The state judge overseeing former President Trump’s criminal case in Georgia ordered Monday that the trial jurors’ identities be kept private.
The order grants a request from Fulton County District Attorney Fani Willis (D), who raised concerns about jurors’ safety and the potential for doxxing — the publishing of private contact information — given the significant publicity surrounding the case.
But Fulton County Superior Court Judge Scott McAfee did narrow the language of the restrictions in response to First Amendment concerns raised by a coalition of media organizations.
His order mandates that jurors be identified only by their number in court proceedings.
“No party shall disclose during the pendency of the trial any juror/prospective juror information that would reveal a juror’s/prospective juror’s identity, including names, addresses, telephone numbers, or identifying employment information,” it states.
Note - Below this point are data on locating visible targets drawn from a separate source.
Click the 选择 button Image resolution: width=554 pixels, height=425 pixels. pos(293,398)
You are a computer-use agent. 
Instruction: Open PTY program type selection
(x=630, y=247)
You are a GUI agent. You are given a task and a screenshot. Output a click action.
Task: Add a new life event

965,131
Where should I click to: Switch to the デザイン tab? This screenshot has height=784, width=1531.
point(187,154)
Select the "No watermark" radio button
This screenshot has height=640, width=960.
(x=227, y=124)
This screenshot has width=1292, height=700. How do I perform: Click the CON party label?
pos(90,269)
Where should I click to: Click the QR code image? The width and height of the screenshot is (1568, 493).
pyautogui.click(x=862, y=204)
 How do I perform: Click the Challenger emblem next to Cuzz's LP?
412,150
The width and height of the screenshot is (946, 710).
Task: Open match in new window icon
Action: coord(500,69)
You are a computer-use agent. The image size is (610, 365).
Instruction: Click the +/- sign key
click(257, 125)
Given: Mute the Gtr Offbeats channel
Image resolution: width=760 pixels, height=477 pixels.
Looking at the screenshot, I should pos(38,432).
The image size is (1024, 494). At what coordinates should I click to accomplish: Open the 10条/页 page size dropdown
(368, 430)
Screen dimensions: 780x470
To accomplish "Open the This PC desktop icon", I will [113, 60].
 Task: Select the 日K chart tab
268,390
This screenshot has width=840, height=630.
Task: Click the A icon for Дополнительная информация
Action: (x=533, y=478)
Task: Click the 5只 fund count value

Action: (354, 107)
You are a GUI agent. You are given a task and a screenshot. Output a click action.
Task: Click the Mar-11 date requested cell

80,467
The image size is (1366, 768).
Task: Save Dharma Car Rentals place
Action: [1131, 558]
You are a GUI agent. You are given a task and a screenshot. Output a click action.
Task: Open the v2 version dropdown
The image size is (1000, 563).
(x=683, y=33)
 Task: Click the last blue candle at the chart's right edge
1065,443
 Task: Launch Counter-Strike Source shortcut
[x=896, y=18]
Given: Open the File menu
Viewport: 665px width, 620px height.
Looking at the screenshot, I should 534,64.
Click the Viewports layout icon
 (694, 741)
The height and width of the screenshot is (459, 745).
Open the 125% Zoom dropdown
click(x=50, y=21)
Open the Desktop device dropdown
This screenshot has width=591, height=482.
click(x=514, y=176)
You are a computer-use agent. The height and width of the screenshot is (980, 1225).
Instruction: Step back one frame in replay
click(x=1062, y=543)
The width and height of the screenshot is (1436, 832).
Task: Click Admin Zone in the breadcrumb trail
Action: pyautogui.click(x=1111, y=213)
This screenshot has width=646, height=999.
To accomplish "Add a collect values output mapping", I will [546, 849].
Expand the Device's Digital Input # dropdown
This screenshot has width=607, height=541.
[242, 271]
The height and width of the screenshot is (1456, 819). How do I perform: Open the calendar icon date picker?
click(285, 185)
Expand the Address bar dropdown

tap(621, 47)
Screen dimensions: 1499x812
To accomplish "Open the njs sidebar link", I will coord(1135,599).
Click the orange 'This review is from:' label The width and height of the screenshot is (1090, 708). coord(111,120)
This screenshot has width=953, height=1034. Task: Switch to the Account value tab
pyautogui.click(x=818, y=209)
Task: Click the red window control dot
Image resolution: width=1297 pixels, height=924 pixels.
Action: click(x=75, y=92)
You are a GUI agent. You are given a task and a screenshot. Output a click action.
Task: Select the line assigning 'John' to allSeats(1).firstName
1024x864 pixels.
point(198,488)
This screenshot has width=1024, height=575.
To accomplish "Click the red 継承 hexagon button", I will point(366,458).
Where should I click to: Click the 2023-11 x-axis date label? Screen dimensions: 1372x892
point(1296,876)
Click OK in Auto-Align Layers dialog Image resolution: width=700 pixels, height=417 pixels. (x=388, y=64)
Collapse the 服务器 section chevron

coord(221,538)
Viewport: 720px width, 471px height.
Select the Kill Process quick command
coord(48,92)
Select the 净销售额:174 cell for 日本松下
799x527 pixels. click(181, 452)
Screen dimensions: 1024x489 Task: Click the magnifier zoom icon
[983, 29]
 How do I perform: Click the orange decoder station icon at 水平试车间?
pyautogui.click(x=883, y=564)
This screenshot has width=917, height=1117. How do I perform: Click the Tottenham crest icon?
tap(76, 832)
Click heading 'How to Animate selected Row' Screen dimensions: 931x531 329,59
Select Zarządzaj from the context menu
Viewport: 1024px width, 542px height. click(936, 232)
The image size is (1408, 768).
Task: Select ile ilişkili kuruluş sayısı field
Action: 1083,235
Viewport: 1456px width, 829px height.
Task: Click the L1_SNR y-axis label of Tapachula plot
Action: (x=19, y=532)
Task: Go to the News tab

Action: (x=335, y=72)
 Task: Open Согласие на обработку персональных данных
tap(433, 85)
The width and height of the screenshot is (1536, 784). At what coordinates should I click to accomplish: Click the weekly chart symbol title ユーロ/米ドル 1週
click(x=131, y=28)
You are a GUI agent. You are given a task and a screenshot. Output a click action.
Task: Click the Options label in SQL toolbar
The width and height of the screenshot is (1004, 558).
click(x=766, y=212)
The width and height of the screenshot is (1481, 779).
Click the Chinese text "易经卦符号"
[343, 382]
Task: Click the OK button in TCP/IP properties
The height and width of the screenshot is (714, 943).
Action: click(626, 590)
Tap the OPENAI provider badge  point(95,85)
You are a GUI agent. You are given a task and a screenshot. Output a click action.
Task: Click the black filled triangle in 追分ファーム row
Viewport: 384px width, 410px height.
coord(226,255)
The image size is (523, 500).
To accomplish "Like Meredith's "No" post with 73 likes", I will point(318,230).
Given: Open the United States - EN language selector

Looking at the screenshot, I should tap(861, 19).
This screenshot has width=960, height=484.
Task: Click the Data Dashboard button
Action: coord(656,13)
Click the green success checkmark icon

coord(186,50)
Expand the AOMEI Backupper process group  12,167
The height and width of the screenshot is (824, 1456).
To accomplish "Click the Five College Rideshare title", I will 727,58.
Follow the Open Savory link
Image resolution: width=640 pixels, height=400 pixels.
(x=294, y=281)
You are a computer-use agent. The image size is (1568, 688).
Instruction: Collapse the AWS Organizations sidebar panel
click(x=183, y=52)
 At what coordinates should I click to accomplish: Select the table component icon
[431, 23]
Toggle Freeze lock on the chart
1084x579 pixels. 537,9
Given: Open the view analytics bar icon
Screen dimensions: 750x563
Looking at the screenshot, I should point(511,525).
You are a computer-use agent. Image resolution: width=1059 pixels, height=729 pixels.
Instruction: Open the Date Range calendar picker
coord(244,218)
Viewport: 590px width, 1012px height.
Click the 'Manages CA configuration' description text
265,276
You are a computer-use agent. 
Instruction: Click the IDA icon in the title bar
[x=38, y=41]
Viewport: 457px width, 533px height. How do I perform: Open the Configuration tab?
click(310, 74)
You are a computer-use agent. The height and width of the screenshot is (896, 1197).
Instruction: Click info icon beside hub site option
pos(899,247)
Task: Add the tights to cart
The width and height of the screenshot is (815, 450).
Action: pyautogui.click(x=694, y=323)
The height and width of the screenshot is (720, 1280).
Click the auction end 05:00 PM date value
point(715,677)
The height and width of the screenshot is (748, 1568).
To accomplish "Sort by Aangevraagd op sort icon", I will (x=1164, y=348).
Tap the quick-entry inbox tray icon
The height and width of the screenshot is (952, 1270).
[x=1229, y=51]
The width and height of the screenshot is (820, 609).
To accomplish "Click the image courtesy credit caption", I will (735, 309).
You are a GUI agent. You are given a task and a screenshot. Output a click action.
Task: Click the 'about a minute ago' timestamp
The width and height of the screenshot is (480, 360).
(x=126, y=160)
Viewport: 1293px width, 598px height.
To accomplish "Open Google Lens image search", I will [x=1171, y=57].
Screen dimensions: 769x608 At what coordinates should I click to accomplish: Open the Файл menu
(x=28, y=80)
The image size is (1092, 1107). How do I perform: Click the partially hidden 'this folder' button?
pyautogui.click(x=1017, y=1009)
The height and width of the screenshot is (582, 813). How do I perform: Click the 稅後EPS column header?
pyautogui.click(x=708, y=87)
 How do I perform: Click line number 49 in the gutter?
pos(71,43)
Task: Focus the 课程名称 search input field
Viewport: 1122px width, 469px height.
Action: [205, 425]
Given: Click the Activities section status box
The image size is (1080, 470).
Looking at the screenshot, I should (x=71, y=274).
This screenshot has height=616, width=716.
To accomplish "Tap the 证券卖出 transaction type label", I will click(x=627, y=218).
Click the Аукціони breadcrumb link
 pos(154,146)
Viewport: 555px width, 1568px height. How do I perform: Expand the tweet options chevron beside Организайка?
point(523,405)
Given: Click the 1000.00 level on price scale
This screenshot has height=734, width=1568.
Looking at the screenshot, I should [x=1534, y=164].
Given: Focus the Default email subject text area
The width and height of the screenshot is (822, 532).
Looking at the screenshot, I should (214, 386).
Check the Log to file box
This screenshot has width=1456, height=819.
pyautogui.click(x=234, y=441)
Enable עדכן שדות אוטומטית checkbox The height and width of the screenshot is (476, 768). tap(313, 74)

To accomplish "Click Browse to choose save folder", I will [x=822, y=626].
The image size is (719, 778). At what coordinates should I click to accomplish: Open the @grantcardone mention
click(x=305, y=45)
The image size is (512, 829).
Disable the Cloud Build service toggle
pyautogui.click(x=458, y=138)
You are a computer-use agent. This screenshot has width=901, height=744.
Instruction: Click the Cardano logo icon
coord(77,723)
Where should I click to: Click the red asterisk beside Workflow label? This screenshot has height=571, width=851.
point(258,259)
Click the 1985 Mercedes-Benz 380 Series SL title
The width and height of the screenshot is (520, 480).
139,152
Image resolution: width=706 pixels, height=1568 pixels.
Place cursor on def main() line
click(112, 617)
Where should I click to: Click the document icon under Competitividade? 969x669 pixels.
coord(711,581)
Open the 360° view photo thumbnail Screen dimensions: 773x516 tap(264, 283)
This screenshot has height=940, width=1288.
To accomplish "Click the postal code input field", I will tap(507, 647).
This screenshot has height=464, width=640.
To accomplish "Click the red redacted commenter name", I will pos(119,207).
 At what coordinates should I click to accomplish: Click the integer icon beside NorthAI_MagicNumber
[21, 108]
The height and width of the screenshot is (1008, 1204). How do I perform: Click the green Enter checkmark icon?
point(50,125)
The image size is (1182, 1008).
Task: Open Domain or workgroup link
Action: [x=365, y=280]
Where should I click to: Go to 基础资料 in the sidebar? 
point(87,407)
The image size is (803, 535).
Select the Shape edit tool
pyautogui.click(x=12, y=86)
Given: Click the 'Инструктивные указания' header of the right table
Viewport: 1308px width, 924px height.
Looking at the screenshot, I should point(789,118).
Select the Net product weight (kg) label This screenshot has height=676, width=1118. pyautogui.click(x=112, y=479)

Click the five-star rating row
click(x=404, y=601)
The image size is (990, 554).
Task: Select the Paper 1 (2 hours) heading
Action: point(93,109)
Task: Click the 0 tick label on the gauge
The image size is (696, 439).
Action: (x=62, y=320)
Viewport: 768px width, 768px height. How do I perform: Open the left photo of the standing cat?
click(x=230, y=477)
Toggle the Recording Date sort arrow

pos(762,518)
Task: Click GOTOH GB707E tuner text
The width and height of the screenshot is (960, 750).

The order also says that “no person shall videotape, photograph, draw in a realistic or otherwise identifiable manner or otherwise record images, statements, or conversations of jurors/prospective jurors in any manner” that would violate an existing ban on recording jurors in Georgia’s court system.
McAfee had scheduled a hearing Tuesday morning to discuss the matter, but it will no longer be held.
Prosecutors had raised the concerns after the grand jury, which voted to indict Trump and 18 others in the case last month, received threats upon their names being made public.